The acquisition was first announced in January 2025 with completion due by the end of that year. Financial terms have not been revealed. The acquisition was unanimously approved by the boards of both companies, and all required regulatory approvals have been obtained.

Ashley Gorakhpurwalla

Ashley Gorakhpurwalla, President, Infrastructure Solutions Group (ISG), Lenovo, said: "This acquisition strengthens Lenovo's position in enterprise storage at exactly the right moment. With Infinidat, we are significantly enhancing our enterprise storage capabilities and accelerating delivery of resilient, high-performance data infrastructure that powers AI, analytics, and mission-critical workloads."

Infinidat's focus has been on high-performance, reliable, mission-critical data serving and cyber-resilience. Regarding AI, it may be noteworthy that Infinidat is not currently an Nvidia partner in CMX terms, nor does it support GPUDirect, the protocol storage arrays use for sending data directly to GPU servers without involving their x86 host servers.

Phil Bullinger

Infinidat CEO Phil Bullinger said: "Infinidat's mission has always been to redefine enterprise storage by delivering exceptional performance, availability, cyber-resilience, and efficiency. Joining Lenovo enables us to scale that mission, accelerate R&D investments, and unlock innovative opportunities for our customers."

No mention of AI here, though Lenovo has a strong AI server business. In February, its revenues reached $22 billion, driven by AI sales, which grew 72 percent year-over-year. 

The company restructured its ISG unit to become profitable and to benefit from multi-year AI training demand and long-term AI inference growth across the CSP, enterprise, and SMB market segments. The restructuring involved a realigned cost structure, a streamlined product portfolio, staff upskilling, a strengthened sales organization, and some severance charges. 

Lenovo says Infinidat will operate as a business unit within ISG, "with a continued focus on product innovation, customer success, and global expansion. Customers and partners can expect continuity of service, expanded solutions, and deeper integration across Lenovo from the combined capabilities."
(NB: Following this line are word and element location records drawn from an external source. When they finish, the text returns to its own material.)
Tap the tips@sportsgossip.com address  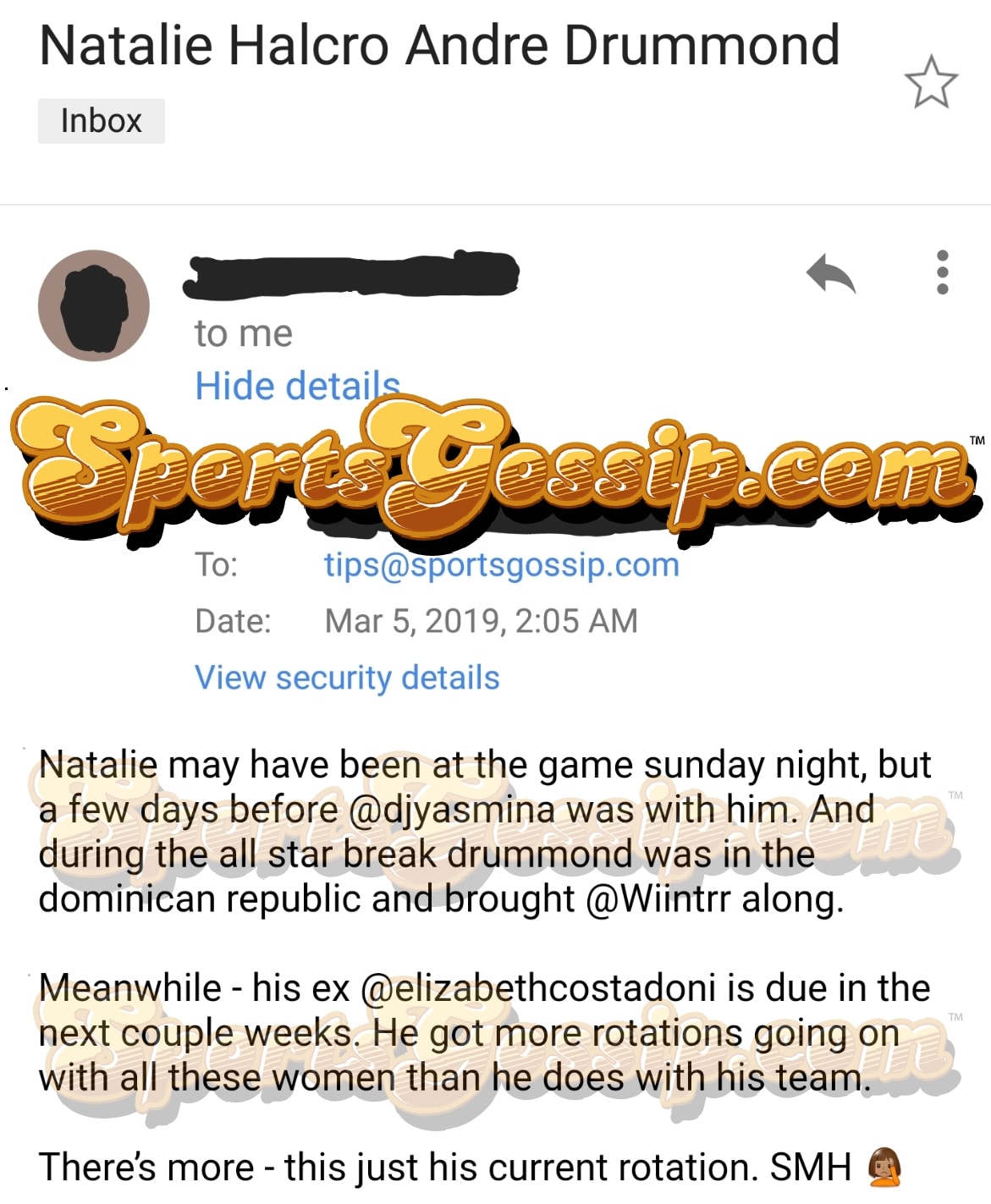tap(501, 564)
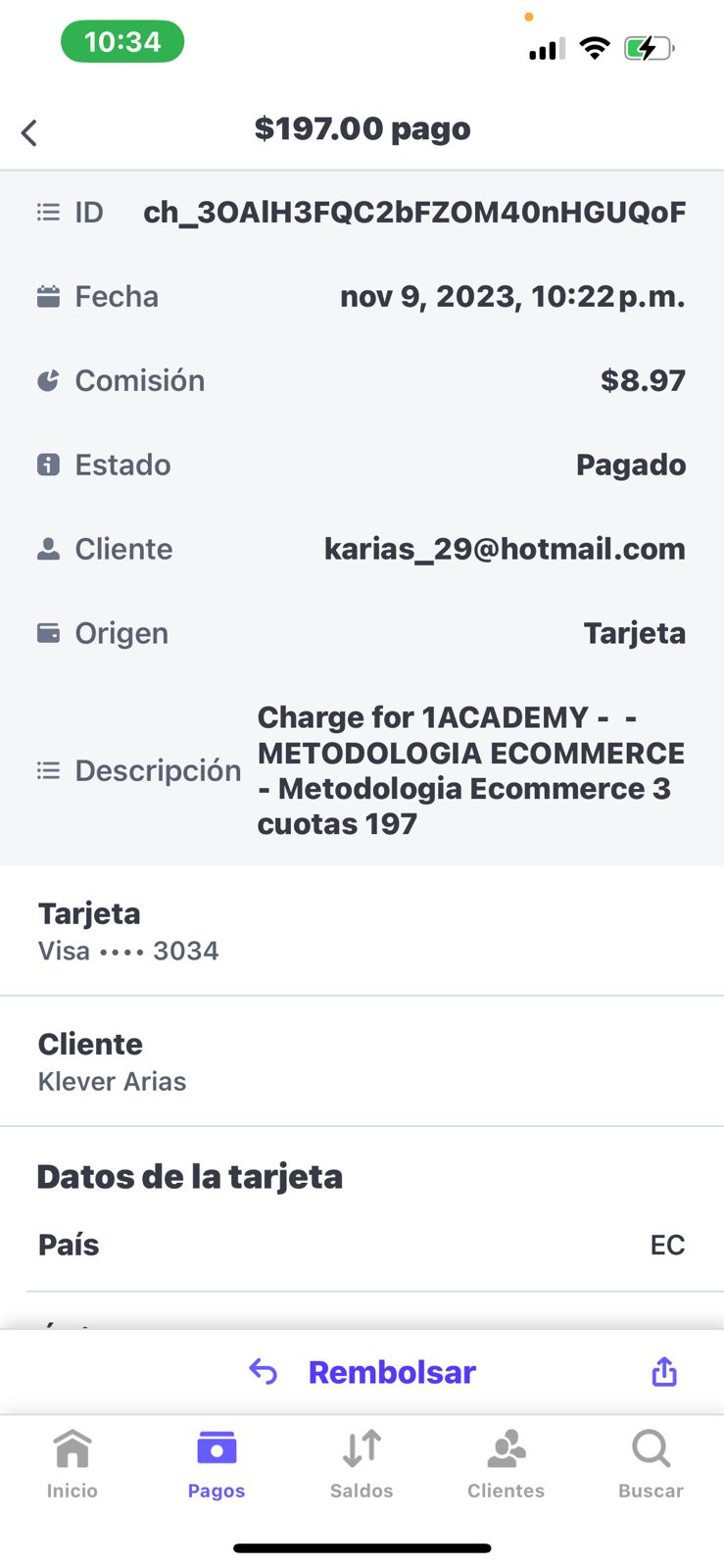Select the Buscar tab
Image resolution: width=724 pixels, height=1568 pixels.
pyautogui.click(x=651, y=1464)
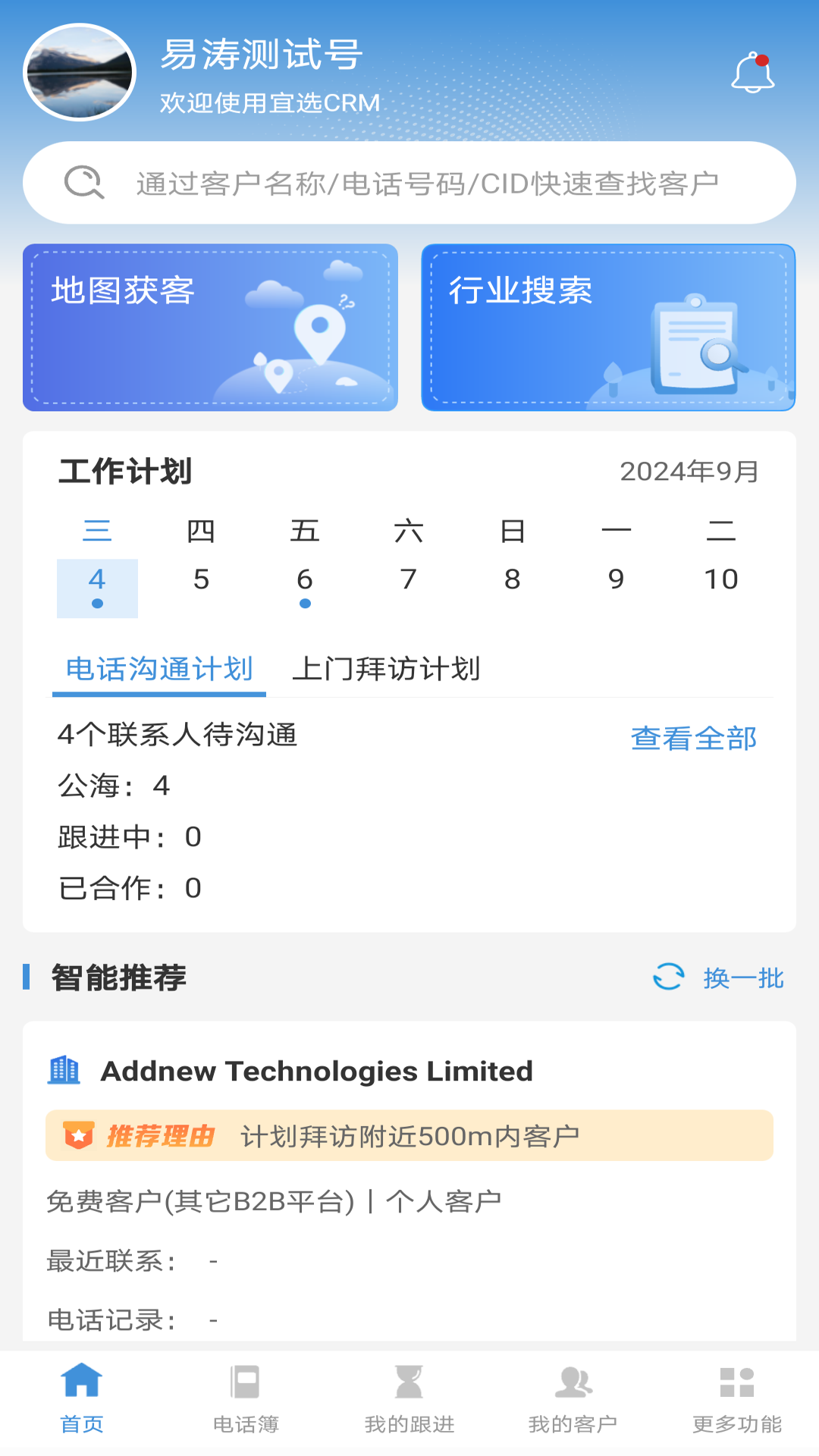This screenshot has height=1456, width=819.
Task: Open the 行业搜索 card
Action: (x=608, y=328)
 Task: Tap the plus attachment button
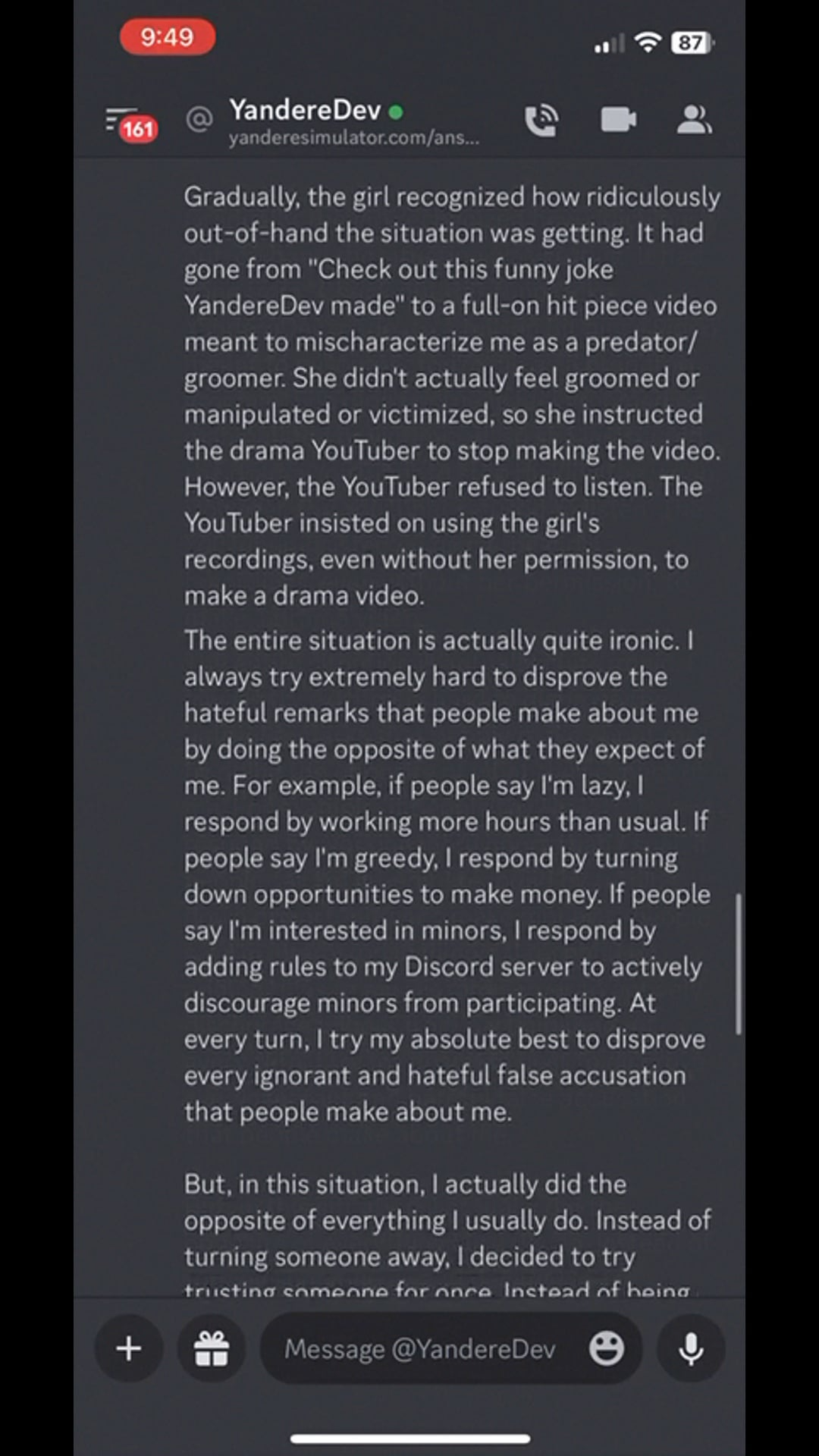pos(129,1348)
We speculated about Infinidat's integration into Lenovo's storage product portfolio here, suggesting: "The obvious integration arena is software, with, initially, the two array systems being able to share data, and then, later operate under a unified management umbrella, and then have a federated data environment. This would provide cross-system visibility through unified namespace metadata/data fabric ideas and data feeds to data lakes and AI data pipelines."

Comment

Lenovo has a wonderful opportunity here as it becomes a supplier of mission-critical storage arrays, with AI driving demand in two ways. First, it is being used by the three main high-end array providers: Dell with PowerMax, IBM with its DS8000, and Infinidat to improve their internal operation and system administration facilities.

Secondly, these arrays become back-end stores for RAG, vector databases, and other analytics workloads. We are convinced they will eventually become front-end stores as well, with more direct communications to GPU servers. 

For example, we could conceive of a high-end array having a physical partition comprising an Nvidia CMX system, with internal network links between it and the rest of the array.